"In Catalonia you are lucky because it has a strong pride in its language"
Ernesto Caballero brings 'Grammar' to the Romea Theatre, a play about the impoverishment of language starring María Adánez
![A scene from 'The Grammar'](https://static1.ara.cat/clip/a624f247-d452-400b-a304-bcf166de5cb1_16-9-aspect-ratio_default_0.jpg)
![](https://static1.ara.cat/ara/public/file/2021/0521/17/nuria-juanico-8372273-2.png)
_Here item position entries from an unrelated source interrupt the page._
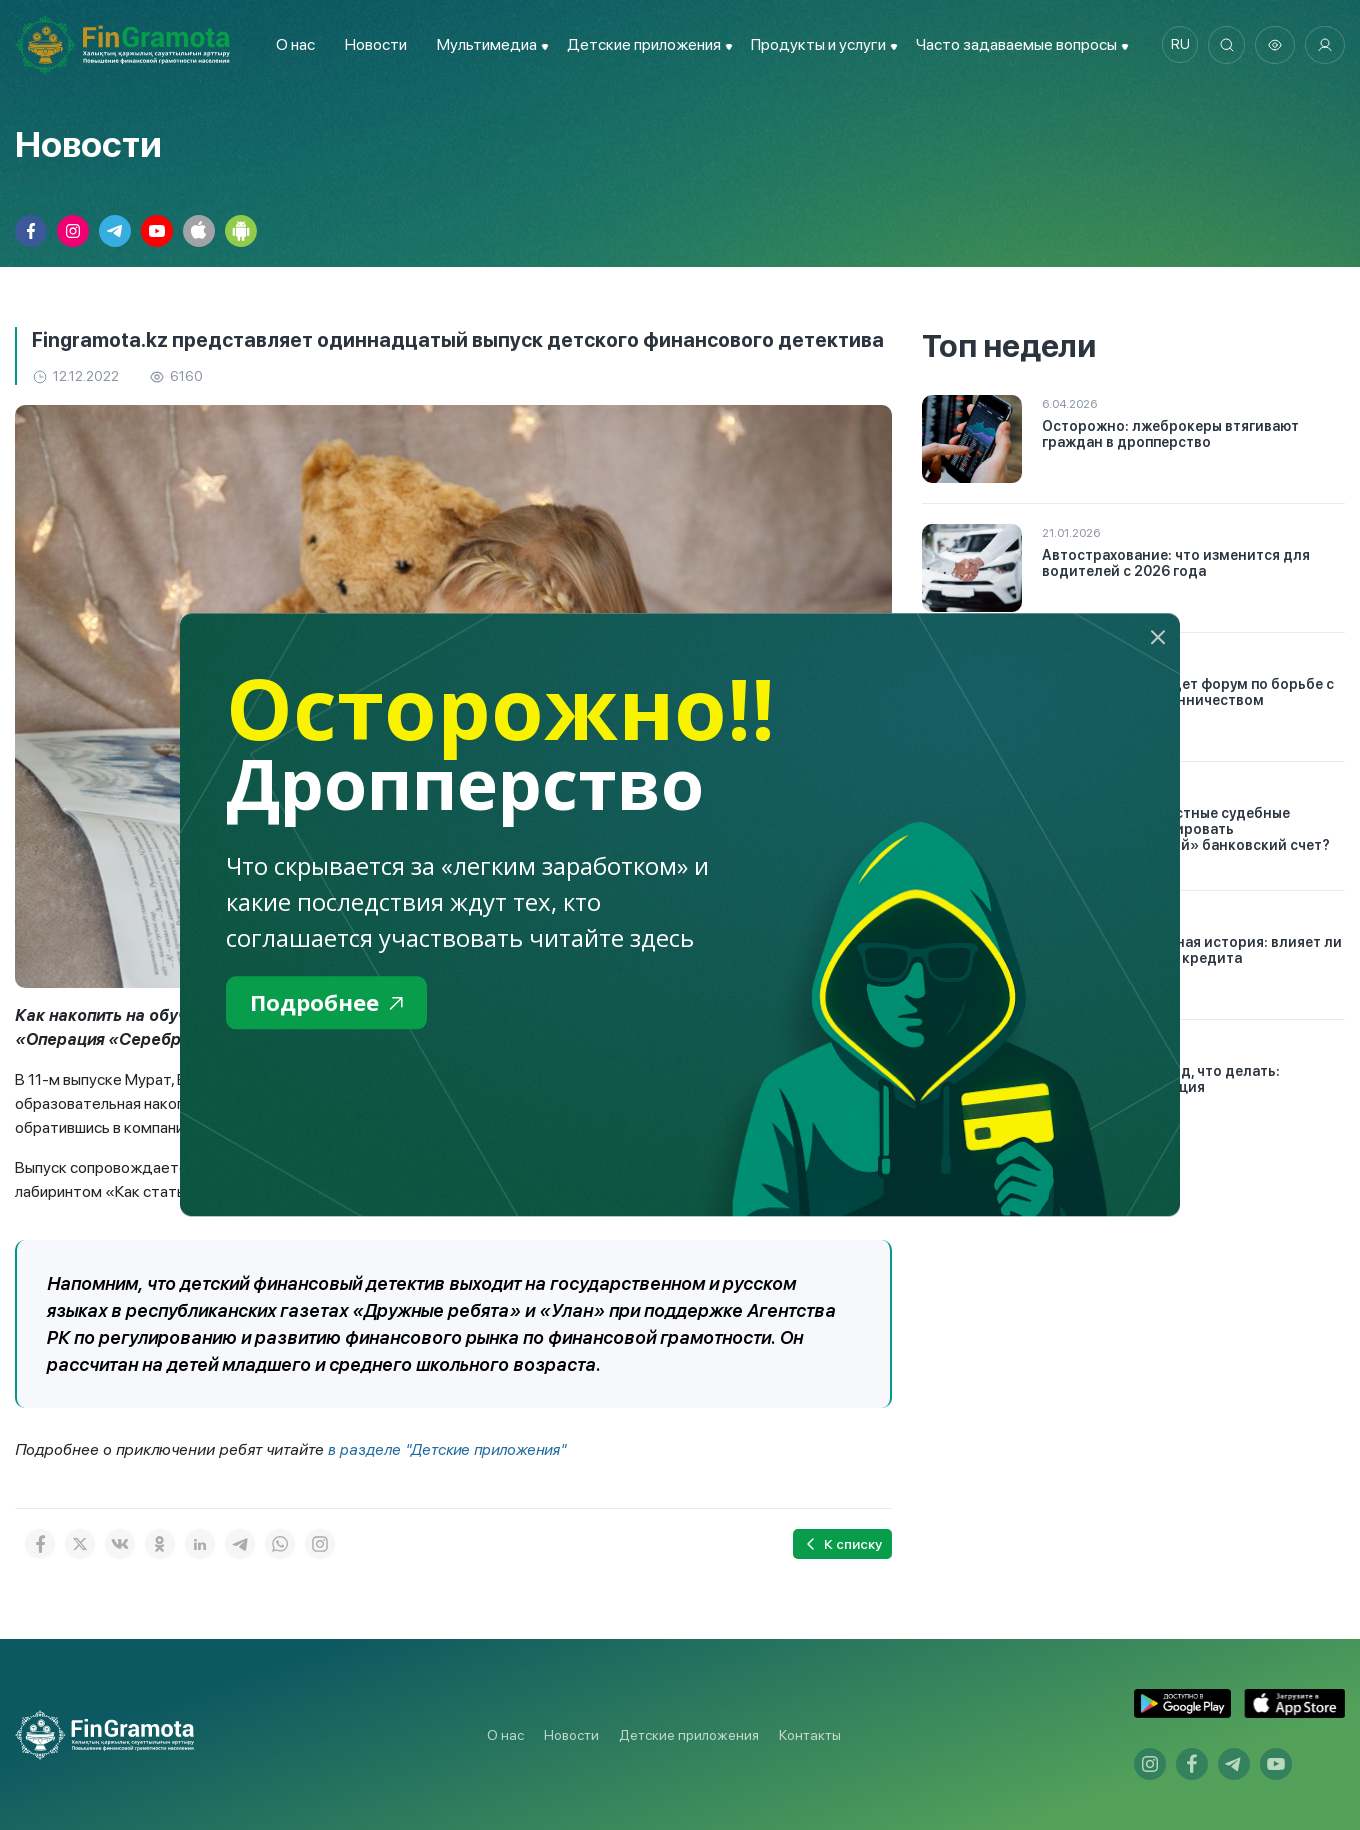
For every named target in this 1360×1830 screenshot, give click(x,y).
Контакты (810, 1735)
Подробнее (331, 1003)
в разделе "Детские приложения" (451, 1449)
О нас (291, 44)
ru (1175, 45)
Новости (372, 44)
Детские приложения (689, 1735)
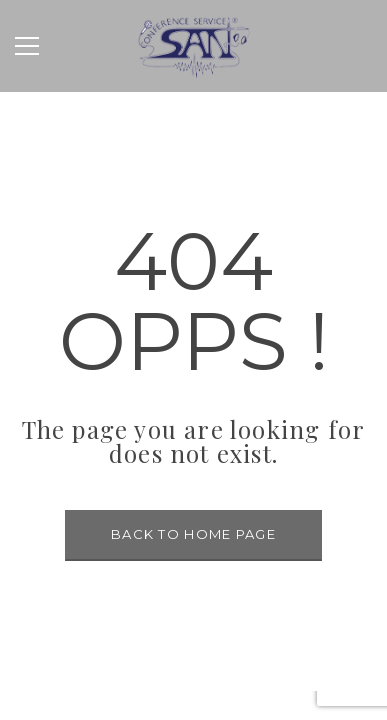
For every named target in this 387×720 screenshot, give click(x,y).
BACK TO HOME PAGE (193, 534)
BarcelonaActress María Adánez (Madrid, 1976) arrives at the Romea Theatre in Barcelona full of enthusiasm. It is the first time she has set foot in a Catalan theatre with a professional project under her arm. "I don't understand why, until now, you had never acted in Barcelona," says the director of the Romea, Josep Maria Pou. Adánez owes much of her popularity to the series There is no one living here, where she played the character of Lucía between 2003 and 2006. She has since continued combining television, film and theatre, the discipline in which she made her debut when she was only seven years old with Dollhouse Ibsen and which has a considerable weight in his professional career. Precisely for this reason, Adánez takes Grammar by Ernesto Caballero with special enthusiasm. The show will be at the Romea until February 23.
Grammar It is a theatrical game and, at the same time, a cultural claim. It stars a cleaning woman who one day, while working at the Royal Spanish Academy (RAE), drops the grammar volumes on her head and falls into a coma. When she wakes up she has become an educated woman, but this curious episode of infused science, instead of making her life easier, isolates her from the world. "She spends the day correcting the people around her until everyone gets tired and she is left alone," explains the actress. Desperation leads her to a therapist (José Troncoso) who promises that he can resolve the situation, and that is where the engine of the drama begins to turn strongly. The man will try to make the protagonist forget everything she has learned in relation to the Spanish language.
"It is one Pygmalion On the contrary, because she experiences a destructuring of language. This process serves to throw many darts at the public. Are we what we speak? Does language delimit us or open us to society? Adánez reflects. The show, in fact, arose from the need to denounce the perversion of language. "Expressions are being lost, we speak worse and worse. There should be a campaign to recover the precision of language, which is in decline," Caballero stresses.
"You have to make an effort not to seem cultured"
The playwright explains that at school his daughter was criticised by classmates "because she tried hard to speak correctly" and that when he brought it up with the teaching staff, not everyone saw it as a problem. "We live in a society where speaking badly is a big deal, now you have to try hard not to seem cultured. We are putting our heritage into motion," laments Caballero, who is sceptical about politically correct language: "I am not in favour of telling the academy to assume certain words or meanings.
On stage, José Troncoso's character represents the opposite of that spirit, that is, the value of ignorance. "When I was a child, the presenters elevated the language. Now I watch television and it's just the opposite. We are more valuable the more ignorant we are," says the actor. The production satires those who impoverish the language and uses the audience as an active element of the work, posing questions to the audience. The final objective is to generate debate and activate the individual switch so that everyone looks after a more polished and rich language. "In Catalonia you are lucky; apart from a magnificent theatre it also has a strong pride in its language," concludes Caballero. "In Castilian, on the other hand, we suffer from a strong complex when it comes to putting forward the richness and variety and plasticity of the language."